By default, Khoj will try to infer which information sources, it needs to read to answer your question. This can include reading your documents or researching information online. You can also explicitly trigger an online search by adding the /online
prefix to your chat query.
Example queries that should trigger an online search:
- What's the latest news about the Israel-Palestine war?
- Where can I find the best pizza in New York City?
- /online Deadline for filing taxes 2024.
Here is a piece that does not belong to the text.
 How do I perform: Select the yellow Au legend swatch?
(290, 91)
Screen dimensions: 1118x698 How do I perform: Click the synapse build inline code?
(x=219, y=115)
- Give me a summary of this article: https://en.wikipedia.org/wiki/Haitian_Revolution
Try it out yourself! https://app.khoj.dev
Self-Hosting
Search
Online search can work even with self-hosting! You have a few options:
- If you're using Docker, online search should work out of the box with searxng using our standard
docker-compose.yml
. - For a non-local, free solution, you can use JinaAI's reader API to search online and read webpages. You can get a free API key via https://jina.ai/reader. Set the
JINA_API_KEY
environment variable to your Jina AI reader API key to enable online search. - To get production-grade, fast online search, set the
SERPER_DEV_API_KEY
environment variable to your Serper.dev API key. These search results include additional context like answer box, knowledge graph etc.
Webpage Reading
Out of the box, you don't have to do anything to enable webpage reading. Khoj will automatically read webpages by using the requests
library. To get more distributed and scalable webpage reading, you can use the following options:
- If you're using Jina AI's reader API for search, it should work automatically for webpage reading as well.
- For scalable webpage scraping, you can use Firecrawl. Create a new Webscraper. Set your Firecrawl API key to the Api Key field, and set the type to Firecrawl.
- For advanced webpage reading, you can use Olostep. This has a higher success rate at reading webpages than the default webpage readers. Create a new Webscraper. Set your Olostep API key to the Api Key field, and set the type to Olostep.